**Goal of the exercise:** Which lines of the entries hold the string "toolbar"? Copy each one.

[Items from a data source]
-*-
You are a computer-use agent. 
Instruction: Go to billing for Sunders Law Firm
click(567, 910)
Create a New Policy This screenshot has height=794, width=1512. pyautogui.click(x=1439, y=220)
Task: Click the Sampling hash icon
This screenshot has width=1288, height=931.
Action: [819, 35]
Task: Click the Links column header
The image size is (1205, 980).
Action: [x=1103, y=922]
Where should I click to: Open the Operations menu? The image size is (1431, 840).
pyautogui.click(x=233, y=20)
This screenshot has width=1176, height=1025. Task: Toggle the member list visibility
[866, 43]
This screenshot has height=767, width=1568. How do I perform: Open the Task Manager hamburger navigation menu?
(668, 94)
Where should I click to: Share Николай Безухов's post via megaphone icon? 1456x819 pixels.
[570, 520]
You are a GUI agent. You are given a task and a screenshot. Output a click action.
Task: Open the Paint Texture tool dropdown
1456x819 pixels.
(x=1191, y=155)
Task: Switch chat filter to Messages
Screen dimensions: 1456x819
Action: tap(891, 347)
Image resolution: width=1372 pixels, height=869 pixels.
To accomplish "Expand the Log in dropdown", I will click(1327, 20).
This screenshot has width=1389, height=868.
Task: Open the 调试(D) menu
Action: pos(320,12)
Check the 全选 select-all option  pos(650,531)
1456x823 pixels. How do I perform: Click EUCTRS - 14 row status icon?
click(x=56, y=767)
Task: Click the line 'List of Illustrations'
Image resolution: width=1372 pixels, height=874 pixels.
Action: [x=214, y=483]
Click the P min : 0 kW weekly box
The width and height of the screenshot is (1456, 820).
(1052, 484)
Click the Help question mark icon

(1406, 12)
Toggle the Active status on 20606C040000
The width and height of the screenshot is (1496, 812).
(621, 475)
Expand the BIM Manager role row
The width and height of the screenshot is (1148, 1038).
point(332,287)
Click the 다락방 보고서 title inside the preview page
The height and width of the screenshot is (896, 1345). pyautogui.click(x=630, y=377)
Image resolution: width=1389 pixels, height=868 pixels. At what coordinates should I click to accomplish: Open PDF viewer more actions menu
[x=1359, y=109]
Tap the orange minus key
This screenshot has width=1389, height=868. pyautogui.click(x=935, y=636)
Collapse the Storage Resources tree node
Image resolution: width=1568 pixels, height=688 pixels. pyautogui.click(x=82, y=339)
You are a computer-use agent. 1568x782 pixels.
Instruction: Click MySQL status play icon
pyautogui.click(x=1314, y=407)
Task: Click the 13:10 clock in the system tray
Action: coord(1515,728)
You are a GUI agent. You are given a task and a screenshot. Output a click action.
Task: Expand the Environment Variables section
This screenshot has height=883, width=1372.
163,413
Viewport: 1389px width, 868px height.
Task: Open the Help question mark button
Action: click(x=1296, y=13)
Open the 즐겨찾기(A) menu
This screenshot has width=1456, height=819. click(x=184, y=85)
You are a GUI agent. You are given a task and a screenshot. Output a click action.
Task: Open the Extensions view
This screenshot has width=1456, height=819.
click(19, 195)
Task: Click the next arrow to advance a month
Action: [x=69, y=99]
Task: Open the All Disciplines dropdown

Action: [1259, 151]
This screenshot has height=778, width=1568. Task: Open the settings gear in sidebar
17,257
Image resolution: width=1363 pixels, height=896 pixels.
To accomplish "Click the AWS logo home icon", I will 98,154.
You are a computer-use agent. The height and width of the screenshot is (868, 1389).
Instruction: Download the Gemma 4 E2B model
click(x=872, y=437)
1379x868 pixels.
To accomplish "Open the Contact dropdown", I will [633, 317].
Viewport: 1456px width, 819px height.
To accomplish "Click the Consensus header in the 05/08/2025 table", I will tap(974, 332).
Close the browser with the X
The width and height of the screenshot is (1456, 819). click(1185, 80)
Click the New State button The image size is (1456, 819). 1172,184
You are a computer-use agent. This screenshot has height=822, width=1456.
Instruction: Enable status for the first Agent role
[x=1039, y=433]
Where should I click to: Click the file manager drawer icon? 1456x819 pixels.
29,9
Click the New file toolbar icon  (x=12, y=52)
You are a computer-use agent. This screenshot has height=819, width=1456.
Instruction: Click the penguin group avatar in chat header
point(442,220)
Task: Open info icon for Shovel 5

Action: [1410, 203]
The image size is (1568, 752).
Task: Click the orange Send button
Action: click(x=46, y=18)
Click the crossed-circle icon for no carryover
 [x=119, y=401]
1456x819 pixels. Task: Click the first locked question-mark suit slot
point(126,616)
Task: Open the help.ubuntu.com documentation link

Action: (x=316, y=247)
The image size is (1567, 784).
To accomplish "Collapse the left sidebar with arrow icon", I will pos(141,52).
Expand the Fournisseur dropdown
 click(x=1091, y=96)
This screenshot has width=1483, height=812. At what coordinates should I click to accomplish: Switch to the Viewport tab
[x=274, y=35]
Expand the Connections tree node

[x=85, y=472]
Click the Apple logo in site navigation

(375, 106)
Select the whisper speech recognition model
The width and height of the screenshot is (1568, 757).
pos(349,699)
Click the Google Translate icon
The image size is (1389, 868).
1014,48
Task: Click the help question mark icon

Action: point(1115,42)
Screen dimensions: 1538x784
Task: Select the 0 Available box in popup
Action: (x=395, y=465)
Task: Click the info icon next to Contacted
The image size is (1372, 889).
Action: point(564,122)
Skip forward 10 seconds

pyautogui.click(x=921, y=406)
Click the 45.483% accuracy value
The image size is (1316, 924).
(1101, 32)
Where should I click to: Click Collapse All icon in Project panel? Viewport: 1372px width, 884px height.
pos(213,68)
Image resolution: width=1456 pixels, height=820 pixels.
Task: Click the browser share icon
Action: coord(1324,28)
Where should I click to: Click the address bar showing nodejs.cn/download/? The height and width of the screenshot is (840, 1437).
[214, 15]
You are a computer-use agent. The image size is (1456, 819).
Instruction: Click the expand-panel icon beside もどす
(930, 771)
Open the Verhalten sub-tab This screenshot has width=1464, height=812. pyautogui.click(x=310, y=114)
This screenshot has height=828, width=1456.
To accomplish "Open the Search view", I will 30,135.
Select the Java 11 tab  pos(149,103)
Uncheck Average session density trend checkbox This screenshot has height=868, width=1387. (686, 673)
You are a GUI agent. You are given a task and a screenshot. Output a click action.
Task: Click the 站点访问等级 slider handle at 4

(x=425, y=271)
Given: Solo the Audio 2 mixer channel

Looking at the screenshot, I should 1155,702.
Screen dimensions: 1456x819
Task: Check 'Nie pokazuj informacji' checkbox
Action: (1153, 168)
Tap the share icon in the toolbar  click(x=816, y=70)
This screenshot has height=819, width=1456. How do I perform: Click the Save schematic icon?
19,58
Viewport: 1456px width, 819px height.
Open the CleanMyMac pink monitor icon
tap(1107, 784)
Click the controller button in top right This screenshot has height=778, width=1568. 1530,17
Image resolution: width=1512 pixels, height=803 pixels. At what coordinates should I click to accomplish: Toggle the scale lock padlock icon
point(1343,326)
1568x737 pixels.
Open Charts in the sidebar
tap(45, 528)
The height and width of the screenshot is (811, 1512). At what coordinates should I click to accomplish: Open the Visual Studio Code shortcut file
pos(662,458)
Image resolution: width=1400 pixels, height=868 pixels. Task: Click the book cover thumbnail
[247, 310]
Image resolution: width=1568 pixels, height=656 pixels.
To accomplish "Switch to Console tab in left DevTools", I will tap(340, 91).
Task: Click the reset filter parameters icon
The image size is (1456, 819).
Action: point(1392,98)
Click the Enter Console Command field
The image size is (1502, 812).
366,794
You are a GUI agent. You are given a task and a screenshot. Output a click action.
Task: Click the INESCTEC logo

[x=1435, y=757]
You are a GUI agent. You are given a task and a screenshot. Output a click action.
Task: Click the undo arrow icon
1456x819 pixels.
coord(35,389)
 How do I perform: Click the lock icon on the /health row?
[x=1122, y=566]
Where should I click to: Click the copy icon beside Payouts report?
-*-
**Reply:**
Click the New file toolbar icon  (x=12, y=52)
Tap the share icon in the toolbar  click(x=816, y=70)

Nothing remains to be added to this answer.